___ Exercise input ___

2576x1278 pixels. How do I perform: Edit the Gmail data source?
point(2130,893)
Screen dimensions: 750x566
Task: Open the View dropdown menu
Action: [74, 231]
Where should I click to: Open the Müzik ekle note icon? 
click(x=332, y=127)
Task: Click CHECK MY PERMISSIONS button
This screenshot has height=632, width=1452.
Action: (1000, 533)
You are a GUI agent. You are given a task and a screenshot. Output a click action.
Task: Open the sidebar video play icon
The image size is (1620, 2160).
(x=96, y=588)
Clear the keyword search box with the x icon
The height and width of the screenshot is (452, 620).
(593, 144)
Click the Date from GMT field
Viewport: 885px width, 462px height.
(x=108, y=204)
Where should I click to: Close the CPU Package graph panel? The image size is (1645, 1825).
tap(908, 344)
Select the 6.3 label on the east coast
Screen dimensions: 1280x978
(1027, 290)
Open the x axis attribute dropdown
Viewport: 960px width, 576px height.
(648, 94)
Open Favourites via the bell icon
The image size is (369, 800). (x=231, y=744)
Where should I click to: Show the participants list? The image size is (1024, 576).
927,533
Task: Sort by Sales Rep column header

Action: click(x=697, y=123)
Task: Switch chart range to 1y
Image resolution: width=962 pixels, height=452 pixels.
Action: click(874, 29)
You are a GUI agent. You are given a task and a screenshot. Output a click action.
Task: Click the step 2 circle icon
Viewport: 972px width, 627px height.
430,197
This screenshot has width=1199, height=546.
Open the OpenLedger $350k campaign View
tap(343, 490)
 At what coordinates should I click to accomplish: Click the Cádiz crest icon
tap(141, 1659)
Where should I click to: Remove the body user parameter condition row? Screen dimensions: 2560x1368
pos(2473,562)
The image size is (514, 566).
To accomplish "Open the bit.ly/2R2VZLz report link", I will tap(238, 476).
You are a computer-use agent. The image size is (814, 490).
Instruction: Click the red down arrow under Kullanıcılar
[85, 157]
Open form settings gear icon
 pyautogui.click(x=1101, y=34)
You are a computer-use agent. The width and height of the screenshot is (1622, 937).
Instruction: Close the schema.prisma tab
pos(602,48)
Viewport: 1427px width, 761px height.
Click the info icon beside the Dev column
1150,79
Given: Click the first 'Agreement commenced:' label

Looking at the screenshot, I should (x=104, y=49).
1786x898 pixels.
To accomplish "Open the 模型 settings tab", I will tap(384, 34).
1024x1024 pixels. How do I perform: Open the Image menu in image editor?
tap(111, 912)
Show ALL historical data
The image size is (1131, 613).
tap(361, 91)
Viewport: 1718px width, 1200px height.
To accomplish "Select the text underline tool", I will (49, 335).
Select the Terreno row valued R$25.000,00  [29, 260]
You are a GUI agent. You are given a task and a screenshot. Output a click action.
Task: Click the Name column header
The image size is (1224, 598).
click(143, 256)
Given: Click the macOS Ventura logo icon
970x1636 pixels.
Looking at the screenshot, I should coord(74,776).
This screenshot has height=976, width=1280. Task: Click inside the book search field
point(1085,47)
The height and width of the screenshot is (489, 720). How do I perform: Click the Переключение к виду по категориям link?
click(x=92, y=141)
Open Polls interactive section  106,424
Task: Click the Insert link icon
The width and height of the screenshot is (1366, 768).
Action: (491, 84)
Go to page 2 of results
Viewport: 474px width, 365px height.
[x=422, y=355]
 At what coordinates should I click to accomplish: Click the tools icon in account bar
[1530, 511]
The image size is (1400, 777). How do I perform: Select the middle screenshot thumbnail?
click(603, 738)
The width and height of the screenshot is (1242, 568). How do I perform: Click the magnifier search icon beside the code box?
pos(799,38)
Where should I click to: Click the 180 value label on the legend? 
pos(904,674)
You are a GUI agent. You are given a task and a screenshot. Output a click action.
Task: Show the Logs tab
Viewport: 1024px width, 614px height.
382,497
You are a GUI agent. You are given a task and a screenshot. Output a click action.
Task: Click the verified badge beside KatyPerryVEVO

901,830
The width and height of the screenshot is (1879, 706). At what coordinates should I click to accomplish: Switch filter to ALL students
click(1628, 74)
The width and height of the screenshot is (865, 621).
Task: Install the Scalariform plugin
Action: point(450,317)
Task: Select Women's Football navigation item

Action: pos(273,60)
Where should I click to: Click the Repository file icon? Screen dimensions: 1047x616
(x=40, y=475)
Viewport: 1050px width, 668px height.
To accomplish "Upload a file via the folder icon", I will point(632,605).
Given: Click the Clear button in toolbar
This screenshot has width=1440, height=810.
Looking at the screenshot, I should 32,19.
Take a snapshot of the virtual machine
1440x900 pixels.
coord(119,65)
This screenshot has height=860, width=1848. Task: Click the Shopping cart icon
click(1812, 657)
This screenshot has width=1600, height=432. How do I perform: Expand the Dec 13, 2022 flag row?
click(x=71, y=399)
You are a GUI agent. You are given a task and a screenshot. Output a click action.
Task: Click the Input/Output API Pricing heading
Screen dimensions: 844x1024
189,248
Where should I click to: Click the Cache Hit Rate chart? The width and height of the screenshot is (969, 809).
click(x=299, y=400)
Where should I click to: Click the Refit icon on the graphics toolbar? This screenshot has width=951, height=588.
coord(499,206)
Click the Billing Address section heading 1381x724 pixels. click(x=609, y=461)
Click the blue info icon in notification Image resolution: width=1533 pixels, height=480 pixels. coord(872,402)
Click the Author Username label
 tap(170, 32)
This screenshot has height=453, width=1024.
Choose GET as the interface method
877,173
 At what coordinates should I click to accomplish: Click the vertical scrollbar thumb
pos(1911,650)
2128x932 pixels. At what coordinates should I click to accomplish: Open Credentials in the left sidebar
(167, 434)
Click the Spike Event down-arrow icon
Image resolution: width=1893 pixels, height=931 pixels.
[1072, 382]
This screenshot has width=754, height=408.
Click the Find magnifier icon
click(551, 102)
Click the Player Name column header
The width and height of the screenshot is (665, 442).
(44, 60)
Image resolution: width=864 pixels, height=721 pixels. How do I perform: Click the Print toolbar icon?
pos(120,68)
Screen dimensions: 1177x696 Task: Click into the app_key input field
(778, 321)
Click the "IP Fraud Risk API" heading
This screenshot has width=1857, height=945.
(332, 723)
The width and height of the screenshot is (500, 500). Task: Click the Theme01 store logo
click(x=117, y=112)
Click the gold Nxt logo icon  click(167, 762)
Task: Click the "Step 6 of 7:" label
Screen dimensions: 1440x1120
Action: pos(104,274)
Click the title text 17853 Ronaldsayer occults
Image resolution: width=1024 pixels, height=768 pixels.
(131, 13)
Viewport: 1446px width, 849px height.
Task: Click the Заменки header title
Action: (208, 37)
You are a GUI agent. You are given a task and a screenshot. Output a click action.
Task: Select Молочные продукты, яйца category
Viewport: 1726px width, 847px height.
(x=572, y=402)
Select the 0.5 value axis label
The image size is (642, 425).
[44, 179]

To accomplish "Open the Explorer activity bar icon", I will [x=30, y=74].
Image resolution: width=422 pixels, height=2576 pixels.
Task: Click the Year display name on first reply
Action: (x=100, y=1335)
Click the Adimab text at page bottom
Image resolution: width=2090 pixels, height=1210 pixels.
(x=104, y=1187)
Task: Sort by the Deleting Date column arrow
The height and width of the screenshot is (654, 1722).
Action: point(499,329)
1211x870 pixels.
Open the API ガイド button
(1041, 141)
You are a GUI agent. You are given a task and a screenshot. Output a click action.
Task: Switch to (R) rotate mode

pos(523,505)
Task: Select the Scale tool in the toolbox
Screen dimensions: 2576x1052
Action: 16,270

___

--- What the task asks ---
Copy the entries from the beginning through the line containing "click(x=332, y=127)", reproducing each line unchanged.

--- Full answer ---
2576x1278 pixels. How do I perform: Edit the Gmail data source?
point(2130,893)
Screen dimensions: 750x566
Task: Open the View dropdown menu
Action: [74, 231]
Where should I click to: Open the Müzik ekle note icon? 
click(x=332, y=127)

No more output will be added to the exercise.